Friday, May 5, 2017

It's like a kinky fairytale

April 29th marked the one year anniversary of meeting the love of my life, the man who keeps the moon and stars in the sky, who owns my soul and demands my worship. 

This year has completely changed my life. I am not the person he met one year ago. I'm better and stronger, emotionally and physically. Words cannot express how grateful I am. To show him how much I love him, I continually strive to deepen my service to him. 

We get closer and closer everyday. Last night, we stood together in the shower and laughed like idiots. He's my best friend. He takes better care of me than I do. He taught me that I was a slave and has gently and firmly helped me to deepen my position below him. 

He's been forgiving of my weakness, understanding of my pain, all the while encouraging me to be a better version of myself. 

When he kisses me, the same electricity still shoots down my spine, weakening my knees and wetting my pussy. I still get the same thrill from the way he looks at me, the way he can be tender one moment and stern the next. 

I never expected to find love like this. I had given up. I had decided never to marry again. I wasn't willing to make that kind of commitment to anyone. 

I remember the day we talked about it. 

"When I ask you to marry me, you will say yes."

"Yes Sir," I said. 

That was it, end of discussion. I felt the fear quiver in my belly, the uncertainty in the back of my mind... But trust trumped it all. I let go.

We aren't engaged yet, but it has become a fact on the calendar of our lives. It's going to happen. Only he knows when. And I'm alright with that. I'm in no rush. The idea still frightens me, but it doesn't come close to the way that I love and trust him. 

Sometime in the next few months, I am going to get my first tattoo. Yesterday, I made a decision about it. I want Daddy to choose it. I want him to place it. And I don't want to see it until it is a permanent decoration on my body. I think it's a beautiful picture of the trust that I have in him and my desire to be marked as his. It will be a permanent I love you. 


Daddy, 
I cannot imagine my life without you and I don't ever want to try. I love you desperately and without reservation and I know you feel the same. For the first time in my life, I can be 100% me.

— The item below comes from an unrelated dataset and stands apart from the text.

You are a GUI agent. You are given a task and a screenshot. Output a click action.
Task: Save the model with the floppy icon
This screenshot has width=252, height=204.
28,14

I don't have to hide anything. I've never experienced transparency like this before. Thank you for loving me more than I have ever been loved and for accepting me for who I am. I cannot imagine a better person to have as my life partner, my PIC, my monster, my sounding board, my strength, the father of my children, and my beloved. Thank you for this beautiful year and thank you for all the years to come. 
I love you.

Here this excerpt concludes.